### Data supplied
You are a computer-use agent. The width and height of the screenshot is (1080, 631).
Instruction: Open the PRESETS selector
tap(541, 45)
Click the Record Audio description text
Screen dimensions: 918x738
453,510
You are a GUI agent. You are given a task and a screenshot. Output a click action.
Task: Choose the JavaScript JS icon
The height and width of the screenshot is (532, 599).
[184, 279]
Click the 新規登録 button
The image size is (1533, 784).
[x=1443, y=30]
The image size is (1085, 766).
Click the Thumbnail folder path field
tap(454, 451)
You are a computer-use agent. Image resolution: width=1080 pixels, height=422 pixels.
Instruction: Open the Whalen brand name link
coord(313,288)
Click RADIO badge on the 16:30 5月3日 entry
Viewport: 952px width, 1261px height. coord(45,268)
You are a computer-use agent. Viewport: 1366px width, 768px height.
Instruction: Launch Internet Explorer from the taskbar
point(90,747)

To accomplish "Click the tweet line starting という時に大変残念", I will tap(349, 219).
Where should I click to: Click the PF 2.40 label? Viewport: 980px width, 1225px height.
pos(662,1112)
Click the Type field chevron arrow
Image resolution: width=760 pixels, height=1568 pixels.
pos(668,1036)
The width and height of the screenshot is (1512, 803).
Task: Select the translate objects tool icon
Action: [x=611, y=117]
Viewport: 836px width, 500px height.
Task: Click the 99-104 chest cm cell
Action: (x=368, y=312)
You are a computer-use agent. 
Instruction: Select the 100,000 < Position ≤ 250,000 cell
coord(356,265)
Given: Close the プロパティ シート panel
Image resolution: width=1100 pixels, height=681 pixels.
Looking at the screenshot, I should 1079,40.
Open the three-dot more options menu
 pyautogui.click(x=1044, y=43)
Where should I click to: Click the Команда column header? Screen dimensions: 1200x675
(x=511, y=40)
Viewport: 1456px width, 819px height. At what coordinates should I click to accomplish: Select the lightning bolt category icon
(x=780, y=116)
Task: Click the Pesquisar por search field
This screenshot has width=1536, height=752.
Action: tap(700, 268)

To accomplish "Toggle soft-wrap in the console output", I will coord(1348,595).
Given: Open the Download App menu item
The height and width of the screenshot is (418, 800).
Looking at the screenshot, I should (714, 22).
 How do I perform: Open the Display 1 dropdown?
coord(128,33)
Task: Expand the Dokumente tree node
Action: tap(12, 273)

### Task brief
All of the material is to be duplicated exactly.

### Solution to this task
You are a computer-use agent. The width and height of the screenshot is (1080, 631).
Instruction: Open the PRESETS selector
tap(541, 45)
Click the Record Audio description text
Screen dimensions: 918x738
453,510
You are a GUI agent. You are given a task and a screenshot. Output a click action.
Task: Choose the JavaScript JS icon
The height and width of the screenshot is (532, 599).
[184, 279]
Click the 新規登録 button
The image size is (1533, 784).
[x=1443, y=30]
The image size is (1085, 766).
Click the Thumbnail folder path field
tap(454, 451)
You are a computer-use agent. Image resolution: width=1080 pixels, height=422 pixels.
Instruction: Open the Whalen brand name link
coord(313,288)
Click RADIO badge on the 16:30 5月3日 entry
Viewport: 952px width, 1261px height. coord(45,268)
You are a computer-use agent. Viewport: 1366px width, 768px height.
Instruction: Launch Internet Explorer from the taskbar
point(90,747)

To accomplish "Click the tweet line starting という時に大変残念", I will tap(349, 219).
Where should I click to: Click the PF 2.40 label? Viewport: 980px width, 1225px height.
pos(662,1112)
Click the Type field chevron arrow
Image resolution: width=760 pixels, height=1568 pixels.
pos(668,1036)
The width and height of the screenshot is (1512, 803).
Task: Select the translate objects tool icon
Action: [x=611, y=117]
Viewport: 836px width, 500px height.
Task: Click the 99-104 chest cm cell
Action: (x=368, y=312)
You are a computer-use agent. 
Instruction: Select the 100,000 < Position ≤ 250,000 cell
coord(356,265)
Given: Close the プロパティ シート panel
Image resolution: width=1100 pixels, height=681 pixels.
Looking at the screenshot, I should 1079,40.
Open the three-dot more options menu
 pyautogui.click(x=1044, y=43)
Where should I click to: Click the Команда column header? Screen dimensions: 1200x675
(x=511, y=40)
Viewport: 1456px width, 819px height. At what coordinates should I click to accomplish: Select the lightning bolt category icon
(x=780, y=116)
Task: Click the Pesquisar por search field
This screenshot has width=1536, height=752.
Action: tap(700, 268)

To accomplish "Toggle soft-wrap in the console output", I will coord(1348,595).
Given: Open the Download App menu item
The height and width of the screenshot is (418, 800).
Looking at the screenshot, I should (714, 22).
 How do I perform: Open the Display 1 dropdown?
coord(128,33)
Task: Expand the Dokumente tree node
Action: tap(12, 273)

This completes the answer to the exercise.